I was thinking of just drawing up simple flyers and hand delivering them, plus give them a sales pitch if they are interested. But knowing what I do with flyers/leaflets (throw them away) I'm not too sure if this is worthwhile.

Any ideas on how to target potential customers?


----------



## mountainman1938 (Sep 3, 2010)

The most success stories come from those who have built a business locally.


----------



## Tinkler (Feb 6, 2012)

so is it a case of just visiting local businesses in person?


----------



## drcigg (Feb 28, 2012)

I have heard it's tough to get into doing shirts for schools as they each have different people running things. Some have the athletic department purchase the shirts while others go through the pta. But I agree with starting local. You could do flyers, don't forget bulletin boards at the grocery stores. Also the local churches often times have sports teams for students or softball leagues for the adults. You could try a small ad in your local paper as well, craigslist too. It's all about getting your name out there. Word of mouth spreads like wildfire.


----------



## Anacaraka (Mar 25, 2012)

Starting your business locally with the unique and easy remember logo. Beside that, trying with unique design is a good starting.


----------



## ryan barker (Jul 21, 2011)

it depends on what service/s you offer, too, and if you're operating out of your garage or have a storefront people can visit. craigslist i guess is one way of getting your name out there, but so is facebook, twitter, etc.. have a website and, as you mentioned, SEO (which you can do yourself for a local market). 

you can set up meetings with local businesses and at least touch base with them. 

yeah, getting with schools is tough. when they aren't corrupt as all get-out (in my experience, this applies mostly to the little league level), they usually have a pretty solid printer they've dealt with for years servicing them. to make it even harder, they often go to a one-stop shop for their printing and athletic equipment. i've never known any of them to go through the PTA where i'm at, rather the athletic board. sometimes a team mom, coach, or athletic director orders stuff. 

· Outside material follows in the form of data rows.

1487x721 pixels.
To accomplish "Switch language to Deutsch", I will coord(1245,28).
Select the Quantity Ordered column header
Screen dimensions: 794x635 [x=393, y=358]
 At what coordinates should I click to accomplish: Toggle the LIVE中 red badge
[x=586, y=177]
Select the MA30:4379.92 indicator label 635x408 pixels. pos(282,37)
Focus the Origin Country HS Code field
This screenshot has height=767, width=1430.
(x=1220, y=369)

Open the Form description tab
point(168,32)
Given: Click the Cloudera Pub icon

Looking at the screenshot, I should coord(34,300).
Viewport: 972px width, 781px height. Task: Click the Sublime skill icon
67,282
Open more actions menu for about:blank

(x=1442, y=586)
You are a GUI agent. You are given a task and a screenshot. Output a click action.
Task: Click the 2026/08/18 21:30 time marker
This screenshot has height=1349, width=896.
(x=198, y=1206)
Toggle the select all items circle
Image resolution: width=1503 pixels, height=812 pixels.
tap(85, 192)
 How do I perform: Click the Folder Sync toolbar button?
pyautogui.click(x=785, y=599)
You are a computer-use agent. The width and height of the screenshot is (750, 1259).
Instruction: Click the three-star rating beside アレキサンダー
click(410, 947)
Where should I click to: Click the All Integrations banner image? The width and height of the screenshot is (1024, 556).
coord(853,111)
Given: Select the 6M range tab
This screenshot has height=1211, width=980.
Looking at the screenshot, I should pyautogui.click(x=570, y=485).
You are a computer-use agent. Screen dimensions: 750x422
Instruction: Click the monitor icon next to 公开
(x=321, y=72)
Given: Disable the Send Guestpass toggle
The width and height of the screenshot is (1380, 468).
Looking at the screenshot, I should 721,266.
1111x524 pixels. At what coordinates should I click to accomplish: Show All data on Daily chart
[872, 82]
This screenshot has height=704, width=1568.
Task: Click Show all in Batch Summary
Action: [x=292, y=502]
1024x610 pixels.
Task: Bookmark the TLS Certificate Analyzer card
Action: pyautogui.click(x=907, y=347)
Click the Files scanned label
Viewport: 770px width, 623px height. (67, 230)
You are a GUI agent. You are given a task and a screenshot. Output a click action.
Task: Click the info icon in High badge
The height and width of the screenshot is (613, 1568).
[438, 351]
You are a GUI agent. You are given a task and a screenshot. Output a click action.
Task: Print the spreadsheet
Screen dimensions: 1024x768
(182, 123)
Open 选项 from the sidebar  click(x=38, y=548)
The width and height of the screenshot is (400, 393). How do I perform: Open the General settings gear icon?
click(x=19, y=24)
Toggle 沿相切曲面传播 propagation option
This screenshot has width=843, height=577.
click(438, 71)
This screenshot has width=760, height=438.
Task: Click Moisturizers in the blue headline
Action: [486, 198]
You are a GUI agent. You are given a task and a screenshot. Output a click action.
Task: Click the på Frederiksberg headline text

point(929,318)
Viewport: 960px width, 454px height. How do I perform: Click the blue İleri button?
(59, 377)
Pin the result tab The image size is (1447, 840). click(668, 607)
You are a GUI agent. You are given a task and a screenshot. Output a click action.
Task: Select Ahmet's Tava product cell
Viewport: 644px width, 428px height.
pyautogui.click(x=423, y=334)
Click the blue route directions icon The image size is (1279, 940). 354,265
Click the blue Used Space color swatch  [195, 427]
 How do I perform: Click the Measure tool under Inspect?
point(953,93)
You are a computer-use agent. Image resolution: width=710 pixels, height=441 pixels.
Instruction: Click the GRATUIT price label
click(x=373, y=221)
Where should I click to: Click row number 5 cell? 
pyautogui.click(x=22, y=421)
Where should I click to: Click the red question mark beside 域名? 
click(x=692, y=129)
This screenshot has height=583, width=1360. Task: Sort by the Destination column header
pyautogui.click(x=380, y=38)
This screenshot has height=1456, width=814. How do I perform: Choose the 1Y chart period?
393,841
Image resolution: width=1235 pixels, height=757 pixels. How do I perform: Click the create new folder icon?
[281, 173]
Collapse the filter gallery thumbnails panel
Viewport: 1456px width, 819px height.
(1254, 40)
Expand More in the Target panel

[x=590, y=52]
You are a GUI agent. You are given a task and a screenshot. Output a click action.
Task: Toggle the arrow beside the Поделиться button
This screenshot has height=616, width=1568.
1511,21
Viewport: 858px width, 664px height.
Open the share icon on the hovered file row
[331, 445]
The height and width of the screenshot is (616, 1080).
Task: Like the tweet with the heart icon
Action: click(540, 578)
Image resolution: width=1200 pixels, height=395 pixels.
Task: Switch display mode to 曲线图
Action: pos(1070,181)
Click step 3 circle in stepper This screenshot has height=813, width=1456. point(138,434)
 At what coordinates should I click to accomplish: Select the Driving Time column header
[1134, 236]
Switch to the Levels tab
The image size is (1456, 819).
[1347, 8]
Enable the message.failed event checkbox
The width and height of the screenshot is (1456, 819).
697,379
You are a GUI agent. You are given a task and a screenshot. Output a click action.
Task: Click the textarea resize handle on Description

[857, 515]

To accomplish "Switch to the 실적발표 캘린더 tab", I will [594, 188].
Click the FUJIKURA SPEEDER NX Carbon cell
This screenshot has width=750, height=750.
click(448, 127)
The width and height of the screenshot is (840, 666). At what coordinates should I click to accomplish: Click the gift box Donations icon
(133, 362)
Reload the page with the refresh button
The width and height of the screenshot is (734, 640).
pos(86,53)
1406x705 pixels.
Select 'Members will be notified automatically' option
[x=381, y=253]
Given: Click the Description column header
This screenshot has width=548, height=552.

a lot of businesses, particularly with a sales staff, have their shirts embroidered, in which case you would outsource that with a local embroiderer.


----------



## ryan barker (Jul 21, 2011)

true, friends are great assets, but the average buddy will only be of help only so far. of course friends are where you start, but in the years to come you'll have a network of business contacts, clients, repeat customers, and that's who you need to start cultivating, the sooner the better. 

we have a small convenience store and trophy shop. i often get business just by striking up a conversation based on the shirt the guy wears that says 'coach' on it. what i'm getting at pay attention and if you can see a reason to hand someone a card, take it. make up a shirt advertising your store on it and wear it when you go out. be prepared to hand out a lot of business cards. you can post them at diners or grocery store bulletin boards if you want, it won't hurt. if you can put a magnetized sign on the side of a car, why not? (i would, but my city is stoopid about allowing who can and who can't do that, unbelievable as that sounds.)

by virtue of making shirts, people will find you. i don't know how they do, i think we must give off some kind of scent or something. you can't rely on the fates, though, so i'd be prepared to make some sales calls and see if you can set up an appointment with a manager or someone with some buying power.


----------



## EnMartian (Feb 14, 2008)

Try Twitter and Facebook. Follow local people and be part of the conversation. Also look into local search engines and make sure your company is listed in the proper categories and with the proper information. 

Join the local Chamber of Commerce and go to the networking events. 

Always wear your work when you're out and about in town. You never know who may be standing in line behind you at the store. 

Check with the local media outlets, radio, television and print, and see if they're looking for anyone to talk about fashion trends, or sports apparel or whatever your area of expertise may be. A lot of local media outlets are looking for experts and love to use local people.


----------